Source data:
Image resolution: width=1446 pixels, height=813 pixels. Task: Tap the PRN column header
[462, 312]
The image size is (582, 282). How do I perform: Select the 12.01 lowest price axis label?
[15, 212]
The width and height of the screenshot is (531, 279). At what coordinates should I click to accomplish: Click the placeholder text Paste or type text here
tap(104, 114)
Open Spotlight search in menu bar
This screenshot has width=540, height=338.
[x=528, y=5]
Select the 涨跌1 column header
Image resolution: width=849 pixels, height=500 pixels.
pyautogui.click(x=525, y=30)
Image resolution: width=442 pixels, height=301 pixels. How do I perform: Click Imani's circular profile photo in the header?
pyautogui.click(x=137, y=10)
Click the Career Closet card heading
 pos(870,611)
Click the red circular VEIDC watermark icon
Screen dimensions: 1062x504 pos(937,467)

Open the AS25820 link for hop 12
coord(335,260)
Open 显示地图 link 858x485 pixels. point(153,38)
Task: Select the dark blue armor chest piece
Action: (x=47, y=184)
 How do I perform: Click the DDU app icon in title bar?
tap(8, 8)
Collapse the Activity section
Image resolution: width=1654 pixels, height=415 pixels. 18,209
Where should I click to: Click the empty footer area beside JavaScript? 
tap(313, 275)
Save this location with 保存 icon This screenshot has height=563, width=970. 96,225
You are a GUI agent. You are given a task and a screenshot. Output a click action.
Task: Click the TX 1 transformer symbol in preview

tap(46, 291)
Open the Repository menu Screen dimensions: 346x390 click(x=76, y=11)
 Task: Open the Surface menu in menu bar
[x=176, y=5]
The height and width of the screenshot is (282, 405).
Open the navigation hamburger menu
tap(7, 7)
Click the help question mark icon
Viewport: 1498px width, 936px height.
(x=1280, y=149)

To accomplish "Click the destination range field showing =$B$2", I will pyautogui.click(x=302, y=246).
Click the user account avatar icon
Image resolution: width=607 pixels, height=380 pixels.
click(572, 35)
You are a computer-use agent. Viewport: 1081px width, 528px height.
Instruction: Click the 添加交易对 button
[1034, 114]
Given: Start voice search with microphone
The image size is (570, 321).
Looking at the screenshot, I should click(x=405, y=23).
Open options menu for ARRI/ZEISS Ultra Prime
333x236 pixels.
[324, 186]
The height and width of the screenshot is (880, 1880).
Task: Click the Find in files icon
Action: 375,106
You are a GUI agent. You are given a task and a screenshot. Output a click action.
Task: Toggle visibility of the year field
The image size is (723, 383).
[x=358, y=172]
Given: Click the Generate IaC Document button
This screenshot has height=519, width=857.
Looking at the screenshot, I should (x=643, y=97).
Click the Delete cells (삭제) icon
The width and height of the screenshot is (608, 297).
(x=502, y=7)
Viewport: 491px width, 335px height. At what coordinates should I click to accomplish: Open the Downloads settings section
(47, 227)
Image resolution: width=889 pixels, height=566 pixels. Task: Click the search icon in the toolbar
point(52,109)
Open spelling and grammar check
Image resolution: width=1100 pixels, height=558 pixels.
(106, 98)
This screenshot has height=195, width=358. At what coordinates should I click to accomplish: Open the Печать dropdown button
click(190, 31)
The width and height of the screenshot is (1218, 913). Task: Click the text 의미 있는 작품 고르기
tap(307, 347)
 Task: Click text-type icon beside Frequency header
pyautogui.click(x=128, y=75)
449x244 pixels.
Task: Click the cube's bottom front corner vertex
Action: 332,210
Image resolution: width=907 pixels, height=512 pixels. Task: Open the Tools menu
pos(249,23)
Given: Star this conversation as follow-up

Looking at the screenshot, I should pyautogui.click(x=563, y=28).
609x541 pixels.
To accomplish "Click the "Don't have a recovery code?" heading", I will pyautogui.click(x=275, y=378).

What this task involves:
From the listing above, the lines starting with the one that has "Save this location" and running through the one that has "Open the Repository" should be copied exactly, ends included.

Solved exercise:
Save this location with 保存 icon This screenshot has height=563, width=970. 96,225
You are a GUI agent. You are given a task and a screenshot. Output a click action.
Task: Click the TX 1 transformer symbol in preview

tap(46, 291)
Open the Repository menu Screen dimensions: 346x390 click(x=76, y=11)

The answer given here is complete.